In the UK we ridicule people who learn to drive in an Automatic!


----------



## Protius (Mar 19, 2007)

Stick ftw! so much more fun to drive


----------



## RickyG512 (Mar 19, 2007)

i heard u cant do a push-start or something-start with automatics coz u cant put it in 2nd gear or something like that


----------



## anticlutch (Mar 19, 2007)

These studies really annoy me. Like those other "studies" that have "proven" that playing games like GTA will lead to more violent behavior. It's true that games like GTA and racing simulators *might* increase the likelihood of behaving in a dangerous way, it usually does not. IMO, parents play the biggest role in both situations; if the parent does not allow the child to drive dangerously when he/she first starts to drive, then the child would be more likely to drive sanely. Likewise, if parents teach children that guns are not toys, and teach them to respect guns as well as other living things, they will be far less likely to go on a shooting rampage. 
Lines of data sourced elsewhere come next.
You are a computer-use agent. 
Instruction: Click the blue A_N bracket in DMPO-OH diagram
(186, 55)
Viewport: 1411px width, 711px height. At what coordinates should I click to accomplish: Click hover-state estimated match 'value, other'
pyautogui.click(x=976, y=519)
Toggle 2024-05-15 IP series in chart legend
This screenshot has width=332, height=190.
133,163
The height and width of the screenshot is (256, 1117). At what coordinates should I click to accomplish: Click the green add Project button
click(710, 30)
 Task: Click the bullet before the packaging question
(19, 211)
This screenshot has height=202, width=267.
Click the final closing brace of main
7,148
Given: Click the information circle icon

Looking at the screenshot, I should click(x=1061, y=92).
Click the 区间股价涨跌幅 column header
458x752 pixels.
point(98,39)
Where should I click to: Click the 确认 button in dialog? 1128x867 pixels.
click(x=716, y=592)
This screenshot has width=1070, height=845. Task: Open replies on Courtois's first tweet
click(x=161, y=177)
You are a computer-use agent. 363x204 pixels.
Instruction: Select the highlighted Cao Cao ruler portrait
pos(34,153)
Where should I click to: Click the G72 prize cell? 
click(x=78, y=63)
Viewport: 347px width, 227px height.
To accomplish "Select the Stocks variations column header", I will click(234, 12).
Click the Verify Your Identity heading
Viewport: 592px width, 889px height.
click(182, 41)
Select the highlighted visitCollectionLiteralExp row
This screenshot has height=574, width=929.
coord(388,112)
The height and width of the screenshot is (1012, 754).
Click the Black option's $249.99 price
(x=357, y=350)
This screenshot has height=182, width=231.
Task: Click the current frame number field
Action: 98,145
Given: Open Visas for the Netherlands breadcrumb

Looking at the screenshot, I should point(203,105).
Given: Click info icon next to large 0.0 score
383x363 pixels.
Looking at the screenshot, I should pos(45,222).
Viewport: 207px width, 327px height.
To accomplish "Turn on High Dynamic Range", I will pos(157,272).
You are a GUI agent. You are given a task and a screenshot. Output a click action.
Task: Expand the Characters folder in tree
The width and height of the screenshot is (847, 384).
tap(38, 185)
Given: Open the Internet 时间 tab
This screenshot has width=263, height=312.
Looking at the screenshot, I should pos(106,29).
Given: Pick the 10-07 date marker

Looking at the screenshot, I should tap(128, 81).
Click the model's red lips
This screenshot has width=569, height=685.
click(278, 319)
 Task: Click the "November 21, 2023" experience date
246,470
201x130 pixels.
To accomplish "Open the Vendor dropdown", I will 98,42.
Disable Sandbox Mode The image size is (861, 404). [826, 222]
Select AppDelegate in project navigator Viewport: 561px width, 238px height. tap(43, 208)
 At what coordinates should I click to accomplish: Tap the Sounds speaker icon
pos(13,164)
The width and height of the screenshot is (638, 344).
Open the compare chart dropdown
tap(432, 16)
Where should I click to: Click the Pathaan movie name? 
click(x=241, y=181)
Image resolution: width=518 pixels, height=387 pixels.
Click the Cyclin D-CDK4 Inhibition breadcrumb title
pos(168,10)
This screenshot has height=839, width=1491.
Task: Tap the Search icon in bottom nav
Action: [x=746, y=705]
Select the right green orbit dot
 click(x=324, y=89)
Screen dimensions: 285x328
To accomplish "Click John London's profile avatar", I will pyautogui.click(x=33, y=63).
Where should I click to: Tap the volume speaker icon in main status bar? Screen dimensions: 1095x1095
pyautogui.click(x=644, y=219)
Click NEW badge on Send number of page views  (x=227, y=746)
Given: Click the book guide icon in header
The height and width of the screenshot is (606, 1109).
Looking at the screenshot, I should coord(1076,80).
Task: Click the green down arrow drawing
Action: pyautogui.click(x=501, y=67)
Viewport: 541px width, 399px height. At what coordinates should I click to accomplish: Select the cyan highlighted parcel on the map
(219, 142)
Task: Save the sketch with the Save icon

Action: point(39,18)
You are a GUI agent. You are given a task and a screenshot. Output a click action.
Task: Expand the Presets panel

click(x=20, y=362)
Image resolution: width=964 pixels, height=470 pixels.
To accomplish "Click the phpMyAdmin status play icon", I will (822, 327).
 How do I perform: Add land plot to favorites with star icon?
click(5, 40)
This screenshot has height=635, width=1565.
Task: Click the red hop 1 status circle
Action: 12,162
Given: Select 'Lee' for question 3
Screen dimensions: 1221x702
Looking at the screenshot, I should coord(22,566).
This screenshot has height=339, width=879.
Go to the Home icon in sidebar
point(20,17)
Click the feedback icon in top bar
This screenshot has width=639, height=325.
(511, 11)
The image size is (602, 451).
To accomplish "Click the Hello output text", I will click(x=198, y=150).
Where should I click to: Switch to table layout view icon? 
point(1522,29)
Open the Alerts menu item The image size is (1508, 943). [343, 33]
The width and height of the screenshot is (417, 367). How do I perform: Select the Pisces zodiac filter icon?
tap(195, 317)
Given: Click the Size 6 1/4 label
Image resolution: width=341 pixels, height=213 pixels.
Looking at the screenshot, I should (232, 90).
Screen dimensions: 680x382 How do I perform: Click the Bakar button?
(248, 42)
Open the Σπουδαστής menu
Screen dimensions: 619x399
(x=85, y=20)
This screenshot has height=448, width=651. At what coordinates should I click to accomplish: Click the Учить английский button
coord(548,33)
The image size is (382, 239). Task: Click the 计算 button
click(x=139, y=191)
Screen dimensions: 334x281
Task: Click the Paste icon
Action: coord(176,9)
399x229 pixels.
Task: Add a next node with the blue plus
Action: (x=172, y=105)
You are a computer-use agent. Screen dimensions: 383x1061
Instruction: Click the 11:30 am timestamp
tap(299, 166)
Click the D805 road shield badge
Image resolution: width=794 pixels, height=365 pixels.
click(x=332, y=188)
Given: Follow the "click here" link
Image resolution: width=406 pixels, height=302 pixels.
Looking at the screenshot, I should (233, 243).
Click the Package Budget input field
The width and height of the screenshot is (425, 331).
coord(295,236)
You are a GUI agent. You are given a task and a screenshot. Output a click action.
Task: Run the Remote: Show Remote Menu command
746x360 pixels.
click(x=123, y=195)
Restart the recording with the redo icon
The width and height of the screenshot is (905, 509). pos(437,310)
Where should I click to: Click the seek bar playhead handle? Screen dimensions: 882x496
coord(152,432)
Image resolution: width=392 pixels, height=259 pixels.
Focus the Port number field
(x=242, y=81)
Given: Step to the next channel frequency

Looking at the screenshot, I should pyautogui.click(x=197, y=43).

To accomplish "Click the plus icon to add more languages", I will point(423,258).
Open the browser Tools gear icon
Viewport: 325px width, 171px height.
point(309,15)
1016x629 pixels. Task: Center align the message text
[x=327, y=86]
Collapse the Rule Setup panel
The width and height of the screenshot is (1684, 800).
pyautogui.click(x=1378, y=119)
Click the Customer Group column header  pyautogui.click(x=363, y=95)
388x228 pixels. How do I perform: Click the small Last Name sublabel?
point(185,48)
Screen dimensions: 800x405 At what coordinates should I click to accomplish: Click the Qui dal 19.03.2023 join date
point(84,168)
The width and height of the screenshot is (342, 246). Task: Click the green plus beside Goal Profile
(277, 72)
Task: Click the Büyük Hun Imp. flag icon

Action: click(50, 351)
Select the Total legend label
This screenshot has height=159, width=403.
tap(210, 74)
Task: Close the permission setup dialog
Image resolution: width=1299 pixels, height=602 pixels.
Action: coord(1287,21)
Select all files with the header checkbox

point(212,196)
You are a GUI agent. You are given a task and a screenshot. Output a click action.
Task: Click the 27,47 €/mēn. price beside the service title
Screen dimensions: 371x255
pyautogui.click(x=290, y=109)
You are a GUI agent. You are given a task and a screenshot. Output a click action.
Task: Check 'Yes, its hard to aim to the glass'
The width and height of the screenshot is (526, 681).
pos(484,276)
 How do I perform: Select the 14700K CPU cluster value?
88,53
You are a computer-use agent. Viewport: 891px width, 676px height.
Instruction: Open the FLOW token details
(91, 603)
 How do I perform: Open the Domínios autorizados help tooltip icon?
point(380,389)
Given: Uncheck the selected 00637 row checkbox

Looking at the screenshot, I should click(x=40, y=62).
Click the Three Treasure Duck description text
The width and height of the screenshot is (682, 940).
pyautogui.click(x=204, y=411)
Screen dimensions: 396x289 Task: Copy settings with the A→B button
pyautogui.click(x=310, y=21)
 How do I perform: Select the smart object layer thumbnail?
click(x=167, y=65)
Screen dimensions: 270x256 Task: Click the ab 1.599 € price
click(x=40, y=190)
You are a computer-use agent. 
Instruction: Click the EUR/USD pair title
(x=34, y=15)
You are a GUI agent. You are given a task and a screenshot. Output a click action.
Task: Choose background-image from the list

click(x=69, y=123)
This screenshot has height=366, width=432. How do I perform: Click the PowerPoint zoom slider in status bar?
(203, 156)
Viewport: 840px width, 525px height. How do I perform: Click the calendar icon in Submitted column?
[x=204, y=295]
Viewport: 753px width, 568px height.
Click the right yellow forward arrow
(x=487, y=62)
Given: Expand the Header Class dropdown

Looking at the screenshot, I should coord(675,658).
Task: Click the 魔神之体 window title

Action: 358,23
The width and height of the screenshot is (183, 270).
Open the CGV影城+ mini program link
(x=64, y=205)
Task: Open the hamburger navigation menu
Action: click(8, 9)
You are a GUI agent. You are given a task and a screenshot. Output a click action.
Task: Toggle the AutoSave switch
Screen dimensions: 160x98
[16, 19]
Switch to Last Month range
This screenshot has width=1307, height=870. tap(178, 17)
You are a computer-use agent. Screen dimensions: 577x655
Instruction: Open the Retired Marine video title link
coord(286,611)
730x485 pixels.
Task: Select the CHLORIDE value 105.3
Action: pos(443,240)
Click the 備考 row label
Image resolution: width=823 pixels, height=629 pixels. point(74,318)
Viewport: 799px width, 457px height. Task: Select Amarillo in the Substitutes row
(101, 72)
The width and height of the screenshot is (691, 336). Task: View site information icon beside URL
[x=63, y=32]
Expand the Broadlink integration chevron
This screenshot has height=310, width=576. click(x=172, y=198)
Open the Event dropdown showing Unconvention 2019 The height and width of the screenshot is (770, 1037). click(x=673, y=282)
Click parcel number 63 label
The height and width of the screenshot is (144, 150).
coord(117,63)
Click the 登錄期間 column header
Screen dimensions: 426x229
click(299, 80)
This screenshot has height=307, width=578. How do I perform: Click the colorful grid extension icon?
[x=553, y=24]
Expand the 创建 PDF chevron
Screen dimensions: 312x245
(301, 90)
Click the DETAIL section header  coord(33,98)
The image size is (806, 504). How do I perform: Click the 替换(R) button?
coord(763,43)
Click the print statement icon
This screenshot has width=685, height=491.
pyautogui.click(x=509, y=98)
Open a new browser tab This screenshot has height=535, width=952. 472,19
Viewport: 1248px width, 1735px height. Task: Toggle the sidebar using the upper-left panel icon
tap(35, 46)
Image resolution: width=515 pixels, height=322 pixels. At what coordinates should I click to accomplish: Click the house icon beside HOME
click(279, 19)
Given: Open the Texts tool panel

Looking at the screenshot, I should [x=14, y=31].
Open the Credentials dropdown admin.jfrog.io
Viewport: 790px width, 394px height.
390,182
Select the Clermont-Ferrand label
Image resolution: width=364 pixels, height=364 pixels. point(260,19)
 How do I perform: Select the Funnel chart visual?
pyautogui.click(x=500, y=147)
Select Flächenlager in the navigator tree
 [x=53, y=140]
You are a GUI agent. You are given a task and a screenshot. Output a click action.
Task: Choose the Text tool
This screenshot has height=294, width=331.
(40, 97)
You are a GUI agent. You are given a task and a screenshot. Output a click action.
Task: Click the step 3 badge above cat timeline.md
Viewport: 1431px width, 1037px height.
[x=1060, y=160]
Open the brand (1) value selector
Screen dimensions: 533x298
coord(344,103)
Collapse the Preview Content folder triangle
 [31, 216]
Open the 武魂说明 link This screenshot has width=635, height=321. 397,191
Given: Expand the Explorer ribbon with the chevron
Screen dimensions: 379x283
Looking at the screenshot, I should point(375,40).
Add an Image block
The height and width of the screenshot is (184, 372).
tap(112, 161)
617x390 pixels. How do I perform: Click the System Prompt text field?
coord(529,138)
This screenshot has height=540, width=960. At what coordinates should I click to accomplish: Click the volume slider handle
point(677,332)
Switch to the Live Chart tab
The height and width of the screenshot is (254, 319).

I don't know about anyone else but I know for sure that my kids will learn to respect guns (so they won't hurt themselves), respect others (so they'll get into conflicts less often), and to drive safely.


----------



## Completely Bonkers (Mar 19, 2007)

@anticlutch,

while i do not disagree that GOOD PARENTING is the major factor in child development... take 90% of teenagers... and remove the parent influence... and you say these games have NO IMPACT on the kids? Nope. Cannot agree with you.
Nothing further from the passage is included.